*Textausschnitt*:
Lohnen sich Profile in den Sozialen Medien für Politiker?

Die Sozialen Medien ermöglichen einen direkten Zugang zu vielen Leuten. Doch das Unterhalten eines oder mehrerer Profile ist zeitraubend, braucht Kreativität und Durchhaltewillen.

Gehört ein Profil in einem Wahlkampf dazu?

Ich finde schon, doch es muss gut gemacht sein. In meinem letzten Buch habe ich eine Formel für einen erfolgreichen Wahlkampf im Internet entwickelt, sie lautet «i-hasi». Das i steht für interaktiv, h für humorvoll, a für authentisch, s für stetig und i für interessant. Wenn die Beiträge diesen Kriterien entsprechen, wird der Politiker Erfolgserlebnisse haben.

Was sind schlechte Beiträge?

Der typische Beitrag von vielen Politisierenden sind zwei bis drei Sätze und ein Link zu einem Artikel aus den Medien. Oder es handelt sich um platte Einwegwerbung, wenn einfach das eigene Werbematerial gepostet wird. Eigentlich sollten die Politiker aber zeigen, dass sie auch zu eigenen Gedanken fähig sind.

*Untersuchte Daten*:
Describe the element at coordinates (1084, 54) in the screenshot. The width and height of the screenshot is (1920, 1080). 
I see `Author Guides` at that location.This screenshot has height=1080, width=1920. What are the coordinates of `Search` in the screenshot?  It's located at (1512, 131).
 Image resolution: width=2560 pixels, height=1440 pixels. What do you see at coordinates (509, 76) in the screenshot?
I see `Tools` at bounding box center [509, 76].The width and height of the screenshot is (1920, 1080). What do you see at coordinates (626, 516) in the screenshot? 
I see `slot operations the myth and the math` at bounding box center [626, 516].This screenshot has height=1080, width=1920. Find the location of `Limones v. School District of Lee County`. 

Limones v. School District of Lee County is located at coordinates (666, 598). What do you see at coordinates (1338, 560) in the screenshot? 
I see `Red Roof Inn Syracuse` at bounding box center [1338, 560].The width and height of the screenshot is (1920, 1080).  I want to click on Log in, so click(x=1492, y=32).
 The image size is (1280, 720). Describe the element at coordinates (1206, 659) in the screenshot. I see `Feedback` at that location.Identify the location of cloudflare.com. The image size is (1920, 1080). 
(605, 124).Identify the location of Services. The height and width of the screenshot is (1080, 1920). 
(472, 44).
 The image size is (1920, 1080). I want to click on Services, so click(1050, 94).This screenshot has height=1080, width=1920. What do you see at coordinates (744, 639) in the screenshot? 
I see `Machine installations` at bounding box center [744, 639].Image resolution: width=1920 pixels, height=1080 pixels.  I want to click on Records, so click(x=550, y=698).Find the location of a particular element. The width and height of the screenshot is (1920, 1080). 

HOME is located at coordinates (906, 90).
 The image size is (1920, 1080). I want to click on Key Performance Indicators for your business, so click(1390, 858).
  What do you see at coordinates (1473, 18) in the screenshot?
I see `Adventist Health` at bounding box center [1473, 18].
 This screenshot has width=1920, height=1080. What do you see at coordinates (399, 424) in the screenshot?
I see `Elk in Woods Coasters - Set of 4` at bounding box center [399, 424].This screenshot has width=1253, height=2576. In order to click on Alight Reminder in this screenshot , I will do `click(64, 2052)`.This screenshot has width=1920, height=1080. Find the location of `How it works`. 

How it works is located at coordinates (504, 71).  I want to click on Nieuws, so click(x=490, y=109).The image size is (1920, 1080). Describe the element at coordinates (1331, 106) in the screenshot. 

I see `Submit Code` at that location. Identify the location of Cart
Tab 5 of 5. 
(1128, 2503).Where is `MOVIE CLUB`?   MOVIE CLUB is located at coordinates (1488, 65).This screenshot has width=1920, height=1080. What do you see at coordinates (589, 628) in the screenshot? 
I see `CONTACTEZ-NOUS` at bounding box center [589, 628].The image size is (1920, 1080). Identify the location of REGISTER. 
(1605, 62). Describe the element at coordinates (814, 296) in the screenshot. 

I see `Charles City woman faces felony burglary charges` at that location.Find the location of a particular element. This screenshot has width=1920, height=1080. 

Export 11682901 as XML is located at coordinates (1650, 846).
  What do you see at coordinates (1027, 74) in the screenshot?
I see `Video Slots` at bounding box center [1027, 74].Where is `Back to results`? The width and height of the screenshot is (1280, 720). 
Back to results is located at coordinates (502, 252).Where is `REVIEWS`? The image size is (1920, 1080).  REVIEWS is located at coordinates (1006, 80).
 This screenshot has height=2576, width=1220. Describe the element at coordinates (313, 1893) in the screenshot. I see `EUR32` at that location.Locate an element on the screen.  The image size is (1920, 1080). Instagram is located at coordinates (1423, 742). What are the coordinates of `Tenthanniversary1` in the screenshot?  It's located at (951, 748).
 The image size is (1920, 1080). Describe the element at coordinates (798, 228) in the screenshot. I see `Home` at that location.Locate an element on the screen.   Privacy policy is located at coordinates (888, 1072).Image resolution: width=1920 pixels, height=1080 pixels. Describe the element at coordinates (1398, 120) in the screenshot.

*Aufgabenstellung*:
Schreibe das Interview über Profile von Politikern in den Sozialen Medien im Anschluss an seinen letzten Satz weiter.

*Lösung*:
Darf es auch mal ein Bild aus den Ferien sein?

Auf jeden Fall. Selfies mit Mass, lieber ein schönes Landschaftsbild. Von Kinderfotos würde ich abraten. Beim Partner oder der Partnerin ist ebenfalls Vorsicht angebracht. Die Wahrung der Privatsphäre ist wichtig.

Welche Plattform eignet sich am besten für den Wahlkampf?

Facebook hat die grösste Reichweite, Twitter ist ein Spartenkanal, Instagram ist für die Jungen.

Ist es ein Nachteil, wenn man als Kandidat in den Sozialen Medien nicht präsent ist?

Nein, vor allem wenn der Kandidat über die Website seiner Partei eine überzeugende Offerte ausweist und dort auch kontaktiert werden kann. Wenn ein Profil in den Sozialen Medien nicht gut unterhalten wird, kann es mehr schaden als nützen. Tatsache ist: Die meisten Profile sind schlecht.